ブロードバンド事業は、提携電気通信事業者より回線の提供を受けてサービスを展開しているため、競合他社との差別化には、ユーザーニーズに応えるサービスプランの開発・提供が重要となります。そのため、当社はコールセンターを活用し、ユーザーからの問い合わせ等に迅速に対応する体制を強化し、ユーザーにとって安心であり、満足度の高いサポート体制の充実を図っております。

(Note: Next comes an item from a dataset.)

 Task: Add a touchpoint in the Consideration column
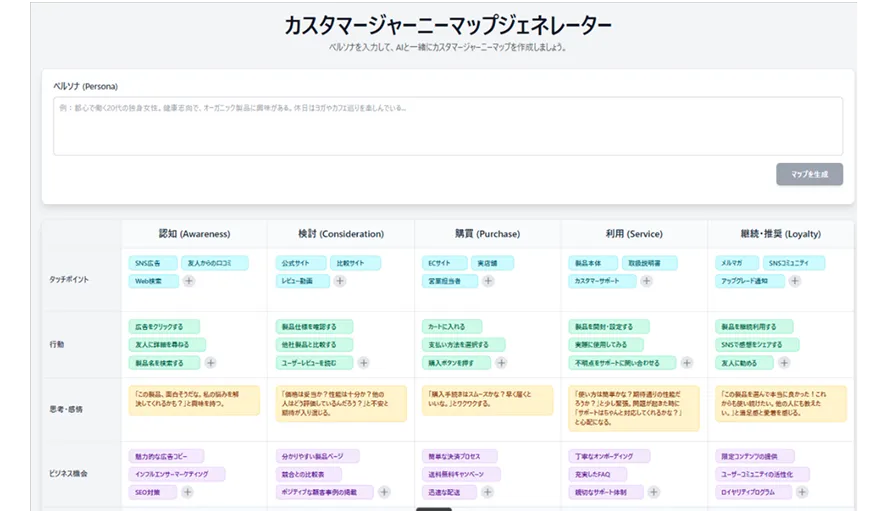339,281
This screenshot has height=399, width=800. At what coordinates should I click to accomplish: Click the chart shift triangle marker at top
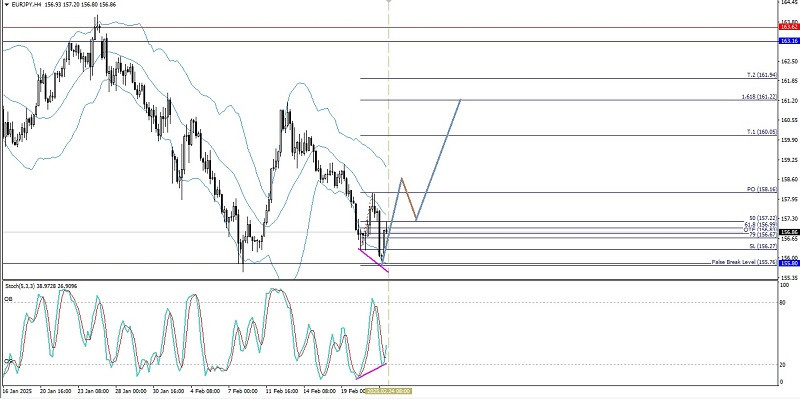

また、ユーザーニーズに合ったサービスラインナップの拡充に努めながら、会員獲得のためのプロモーションを行うことにより、ユーザー数の拡大を図ってまいります。
SaaS・DX事業においては、SaaS事業の「KUROTEN」及び「FanGrowth」は、2022年3月期以降に開始したサービスであるため、継続的な機能拡充により完成度を高めながら拡販を図り、DX事業は、2020年8月に子会社化したiXIT㈱が有する顧客基盤を活用し、受注件数及び受注単価の拡大を図ることで、プラットフォーム事業、ブロードバンド事業に続く新たな収益の柱とするべく注力する方針であります。
(4) 経営上の目標の達成状況を判断するための客観的な指標等
当社グループは、より高い成長性を確保する観点から「売上高」の成長率を重視しております。また、企業価値の向上を図るという観点から「営業利益」も重要な経営指標として位置付けております。
各サービス別では、プラットフォーム事業においては、カウンセリングサービスは課金サービスであるため課金件数の増加を重要しており、2019年3月期より着実に売上高を伸長しております。メディアサービスではページビュー(PV)数の増加を重視しており、安定的に売上高は推移しております。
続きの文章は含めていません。